Random Thoughts
Robert Downes
Random Thoughts
Robert Downes 9/14/09
The Death of ‘Hip‘ (Again)
Whats the hippest show on TV these days?
If you believe the critics, along with millions of viewers, four Golden Globe awards and six Emmys, its Mad Men, a drama about the stressed-out, hard-drinkin, skirt-chasin, underpaid and overworked ad executives of Madison Avenue.
Cue up the Perry Como records.
Mad Men takes place back in the early 60s and reinvents the men in the gray flannel suits as brimming with snappy patter, Old Fashioneds, and a devil-may-care attitude about sleeping with their secretaries. You know, like really hip.

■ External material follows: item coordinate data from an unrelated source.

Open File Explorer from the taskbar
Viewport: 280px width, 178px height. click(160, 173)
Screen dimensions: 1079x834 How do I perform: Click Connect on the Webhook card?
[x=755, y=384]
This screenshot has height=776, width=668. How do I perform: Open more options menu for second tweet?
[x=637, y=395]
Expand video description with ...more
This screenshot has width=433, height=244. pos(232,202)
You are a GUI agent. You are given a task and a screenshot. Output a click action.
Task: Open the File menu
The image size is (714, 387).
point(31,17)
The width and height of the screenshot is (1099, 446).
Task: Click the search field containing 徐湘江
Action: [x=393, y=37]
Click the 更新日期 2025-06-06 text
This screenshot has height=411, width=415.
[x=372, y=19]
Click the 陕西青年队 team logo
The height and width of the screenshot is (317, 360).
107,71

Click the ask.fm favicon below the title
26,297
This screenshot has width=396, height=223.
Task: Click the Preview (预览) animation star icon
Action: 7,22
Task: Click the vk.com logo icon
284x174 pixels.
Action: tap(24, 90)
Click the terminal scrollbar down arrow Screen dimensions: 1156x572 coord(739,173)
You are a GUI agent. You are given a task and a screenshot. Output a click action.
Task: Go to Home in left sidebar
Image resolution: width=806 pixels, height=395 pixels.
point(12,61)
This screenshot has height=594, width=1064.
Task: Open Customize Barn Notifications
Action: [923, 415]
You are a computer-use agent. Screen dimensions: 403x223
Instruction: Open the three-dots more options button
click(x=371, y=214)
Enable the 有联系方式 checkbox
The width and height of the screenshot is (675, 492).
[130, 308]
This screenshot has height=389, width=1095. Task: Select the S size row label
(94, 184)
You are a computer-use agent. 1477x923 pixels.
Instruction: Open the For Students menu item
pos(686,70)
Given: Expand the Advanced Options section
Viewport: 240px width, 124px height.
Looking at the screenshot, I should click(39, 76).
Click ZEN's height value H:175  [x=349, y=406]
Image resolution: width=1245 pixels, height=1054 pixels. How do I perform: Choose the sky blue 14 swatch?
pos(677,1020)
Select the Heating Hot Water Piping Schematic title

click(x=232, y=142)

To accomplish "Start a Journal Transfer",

The funny thing here is that the Mad Men are just the sort of worker drones the beatniks and bohemians rebelled against when they came up with the alternative hipster lifestyle in the 1950s.
As every English Lit major knows, to be hip was to live outside of the mainstream, with Beat writers such as Jack Kerouac, William Burroughs and Allen Ginsburg making it up as they went along; hitchhiking down the highways of America in the late-40s and 1950s, and pushing on to Mexico, Morocco and India. The Beats borrowed ideas from other, more exotic cultures, not to mention the liberal use of marijuana and hallucinogens such as peyote and ayahuasca.
The late author Norman Mailer wrote a famous essay in 1957 called The White Negro on what it meant to be hip: basically, you had to slip into the loose loafers of a black jazz musician, fire up a dooby and swing, man, swing...
So the cynics who invented hip would surely scoff at Mad Men as being the epitome of hip today. But then, those long-gone beatniks never would have dreamed that the zenith of hipsters these days -- Britney Spears and Justin Timberlake -- would have been the manufactured products of the Mickey Mouse Club (!).